[DATA PROVIDED — start]

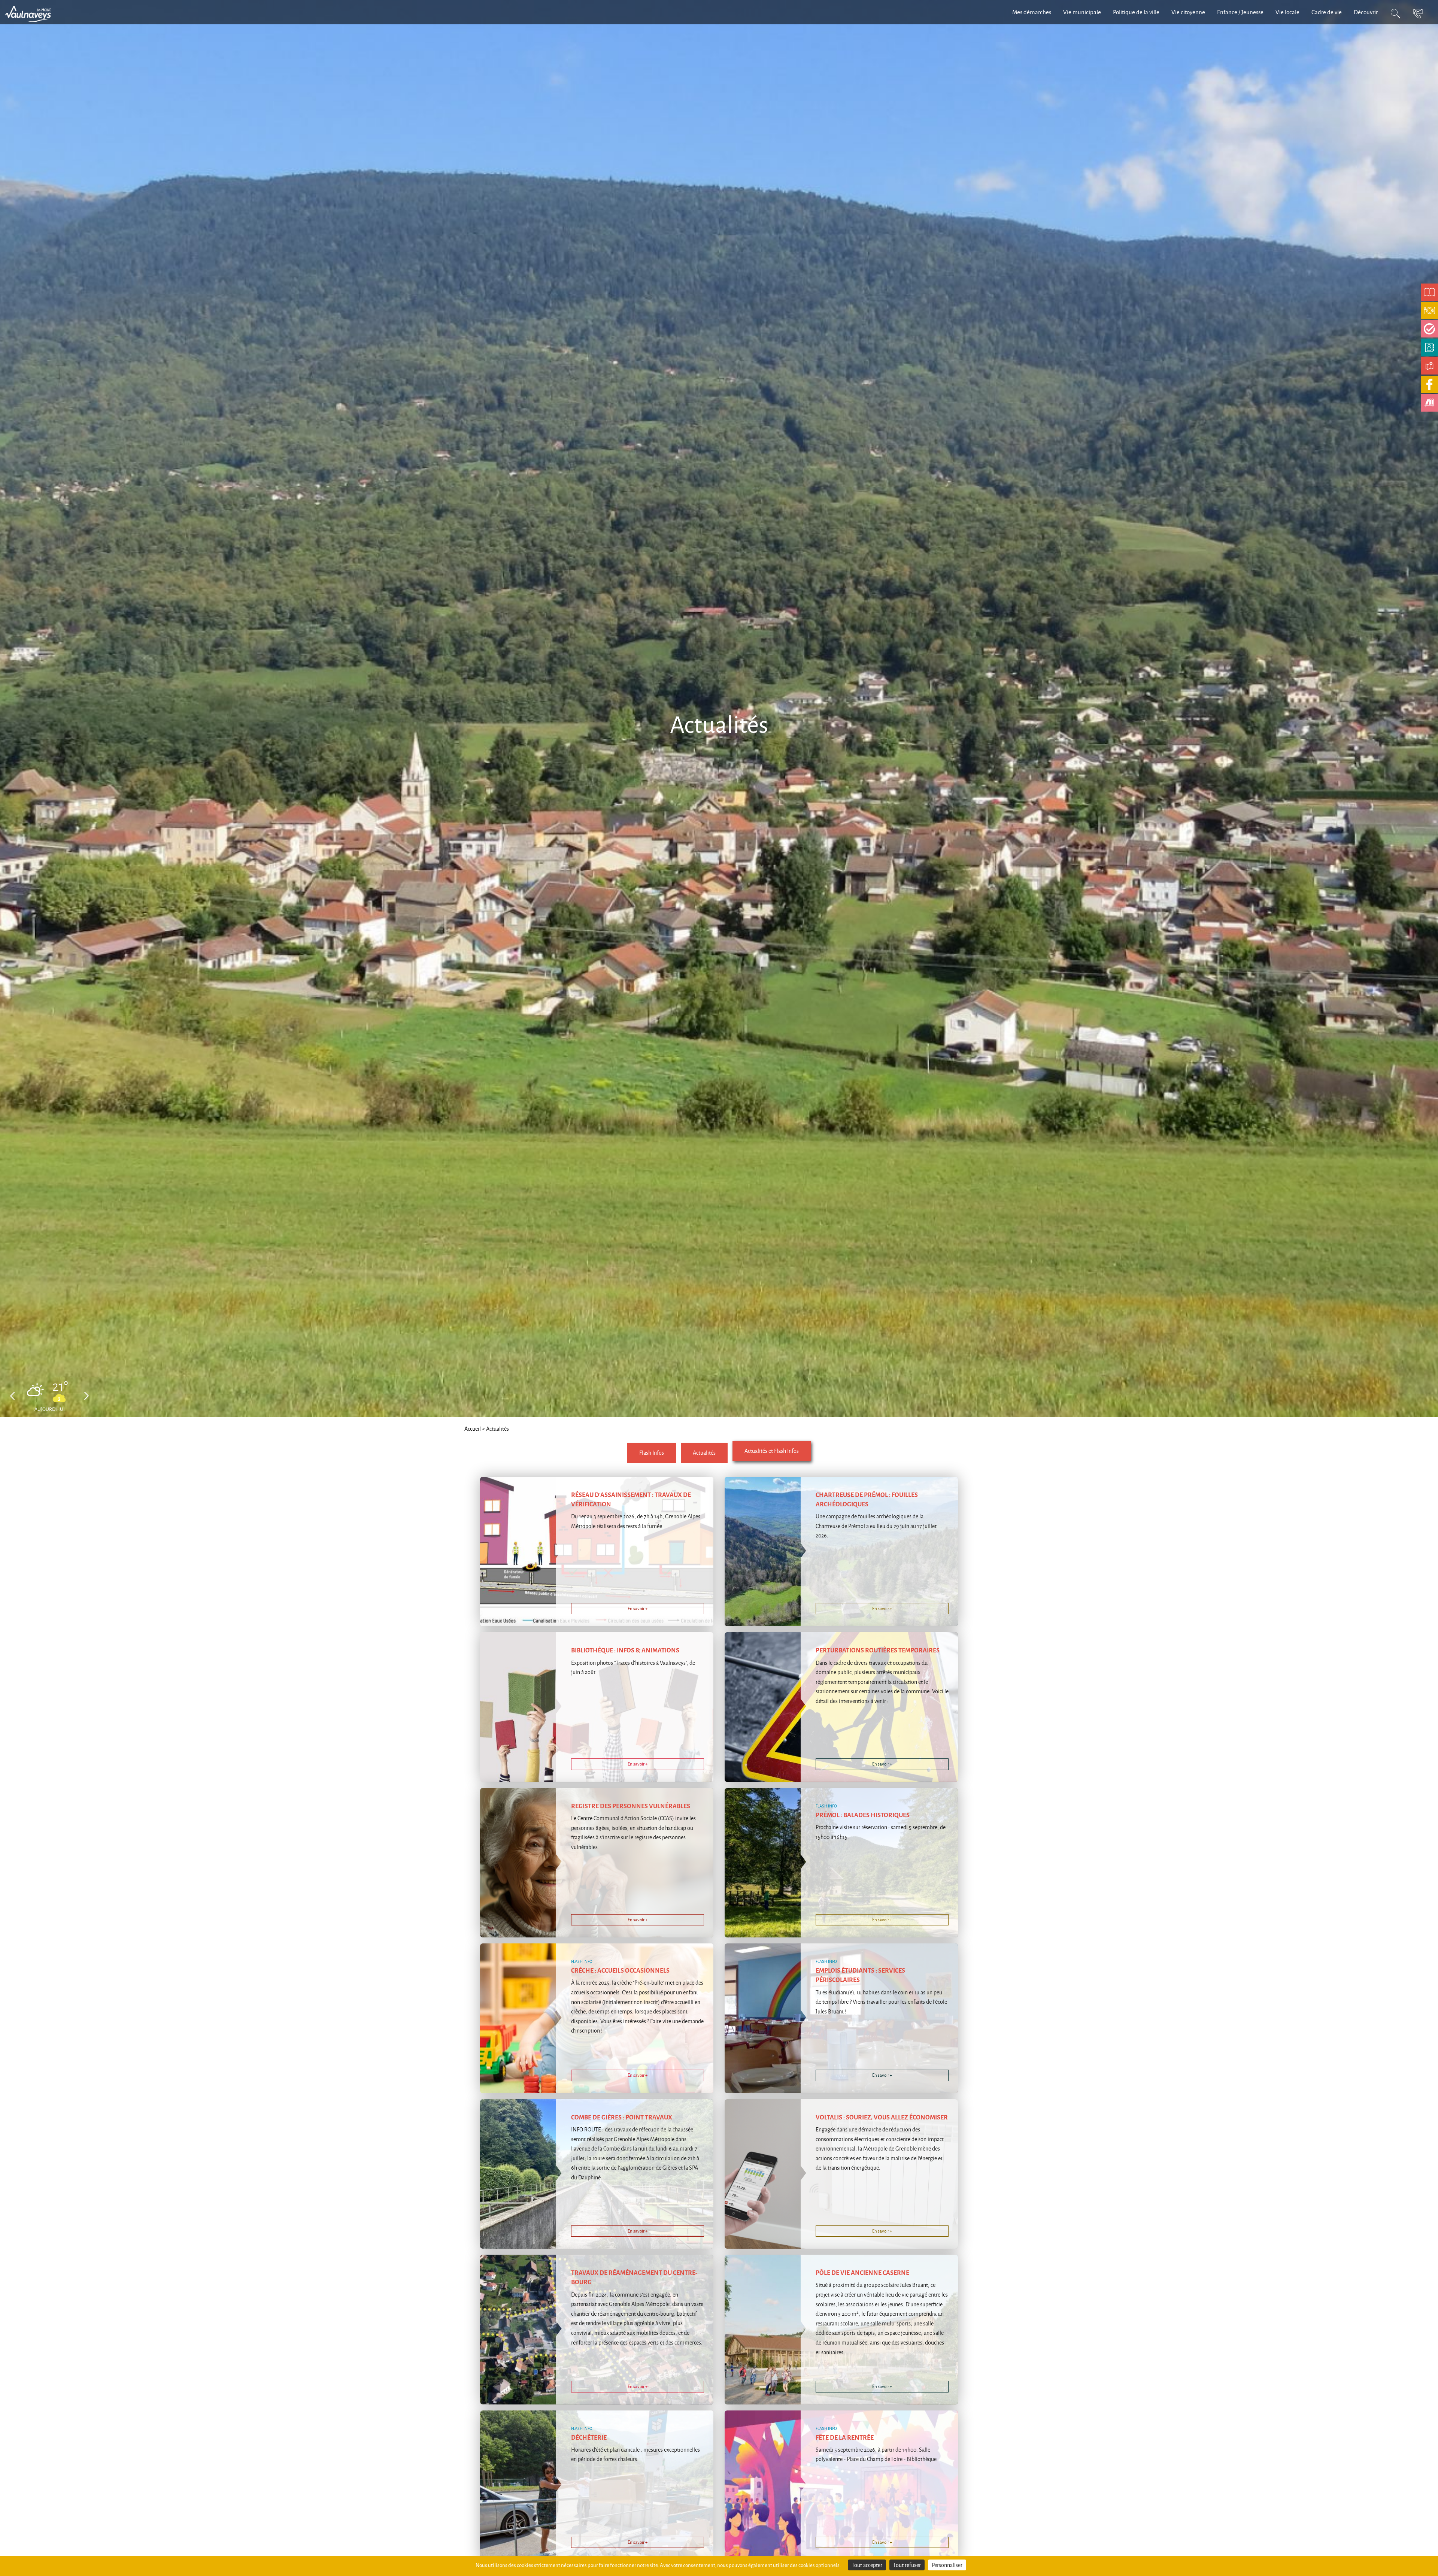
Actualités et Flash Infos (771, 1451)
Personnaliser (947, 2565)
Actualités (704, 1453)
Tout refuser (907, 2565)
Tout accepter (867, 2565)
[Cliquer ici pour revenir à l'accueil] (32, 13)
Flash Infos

[DATA PROVIDED — finish]

WORK REQUIRED
The records above need to be copied exactly, with the pictures left out.

EXPECTED ANSWER
Actualités et Flash Infos (771, 1451)
Personnaliser (947, 2565)
Actualités (704, 1453)
Tout refuser (907, 2565)
Tout accepter (867, 2565)
[Cliquer ici pour revenir à l'accueil] (32, 13)
Flash Infos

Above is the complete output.